#### [EXERCISE]
The answer must consist only of the lines from the line with "Events (612, 85)" to the line with "Maand (131, 1174)", both included, exactly as they stand below.

---------- SOURCE DATA ----------

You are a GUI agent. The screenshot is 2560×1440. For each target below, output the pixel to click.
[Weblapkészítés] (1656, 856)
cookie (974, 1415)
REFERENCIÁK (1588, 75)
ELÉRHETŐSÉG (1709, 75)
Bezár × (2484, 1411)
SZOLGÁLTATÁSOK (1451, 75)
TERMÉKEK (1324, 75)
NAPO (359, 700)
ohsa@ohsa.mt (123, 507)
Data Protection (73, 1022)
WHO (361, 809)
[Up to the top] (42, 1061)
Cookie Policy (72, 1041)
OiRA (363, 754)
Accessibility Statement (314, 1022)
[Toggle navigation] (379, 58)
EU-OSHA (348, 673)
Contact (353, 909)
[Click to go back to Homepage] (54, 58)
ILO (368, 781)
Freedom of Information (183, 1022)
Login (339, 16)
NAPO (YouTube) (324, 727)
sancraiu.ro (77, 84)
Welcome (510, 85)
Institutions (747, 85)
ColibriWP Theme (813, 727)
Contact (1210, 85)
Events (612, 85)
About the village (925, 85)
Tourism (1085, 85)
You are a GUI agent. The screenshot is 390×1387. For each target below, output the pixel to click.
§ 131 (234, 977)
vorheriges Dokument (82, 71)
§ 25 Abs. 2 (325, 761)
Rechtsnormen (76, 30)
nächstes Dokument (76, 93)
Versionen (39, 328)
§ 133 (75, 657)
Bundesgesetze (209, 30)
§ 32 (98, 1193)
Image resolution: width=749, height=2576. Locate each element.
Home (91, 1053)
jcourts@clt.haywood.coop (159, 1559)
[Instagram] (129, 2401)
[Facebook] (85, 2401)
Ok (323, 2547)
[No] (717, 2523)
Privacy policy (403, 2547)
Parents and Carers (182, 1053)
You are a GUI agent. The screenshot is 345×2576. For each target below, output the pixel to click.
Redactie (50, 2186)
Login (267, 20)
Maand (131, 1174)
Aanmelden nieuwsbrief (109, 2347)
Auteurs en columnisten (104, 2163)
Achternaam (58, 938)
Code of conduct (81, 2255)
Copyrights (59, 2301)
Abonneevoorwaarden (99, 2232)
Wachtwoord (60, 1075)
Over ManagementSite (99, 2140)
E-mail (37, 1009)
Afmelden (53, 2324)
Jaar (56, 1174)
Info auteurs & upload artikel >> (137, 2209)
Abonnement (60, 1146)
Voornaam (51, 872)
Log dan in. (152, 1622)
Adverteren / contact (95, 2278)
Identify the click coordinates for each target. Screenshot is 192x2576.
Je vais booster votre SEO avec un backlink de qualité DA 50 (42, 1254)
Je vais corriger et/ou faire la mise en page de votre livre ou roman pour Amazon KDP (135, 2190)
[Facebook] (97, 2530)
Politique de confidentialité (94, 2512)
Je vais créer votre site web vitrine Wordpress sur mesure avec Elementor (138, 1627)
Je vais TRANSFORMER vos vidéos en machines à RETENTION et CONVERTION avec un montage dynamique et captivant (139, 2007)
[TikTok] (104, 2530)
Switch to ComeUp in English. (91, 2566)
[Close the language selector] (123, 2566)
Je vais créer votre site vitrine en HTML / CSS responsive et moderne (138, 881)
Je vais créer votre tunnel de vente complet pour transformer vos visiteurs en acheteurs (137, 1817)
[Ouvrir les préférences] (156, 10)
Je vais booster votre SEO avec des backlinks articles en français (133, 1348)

----------

#### [PROBLEM SOLUTION]
Events (612, 85)
About the village (925, 85)
Tourism (1085, 85)
You are a GUI agent. The screenshot is 390×1387. For each target below, output the pixel to click.
§ 131 (234, 977)
vorheriges Dokument (82, 71)
§ 25 Abs. 2 (325, 761)
Rechtsnormen (76, 30)
nächstes Dokument (76, 93)
Versionen (39, 328)
§ 133 (75, 657)
Bundesgesetze (209, 30)
§ 32 (98, 1193)
Image resolution: width=749, height=2576. Locate each element.
Home (91, 1053)
jcourts@clt.haywood.coop (159, 1559)
[Instagram] (129, 2401)
[Facebook] (85, 2401)
Ok (323, 2547)
[No] (717, 2523)
Privacy policy (403, 2547)
Parents and Carers (182, 1053)
You are a GUI agent. The screenshot is 345×2576. For each target below, output the pixel to click.
Redactie (50, 2186)
Login (267, 20)
Maand (131, 1174)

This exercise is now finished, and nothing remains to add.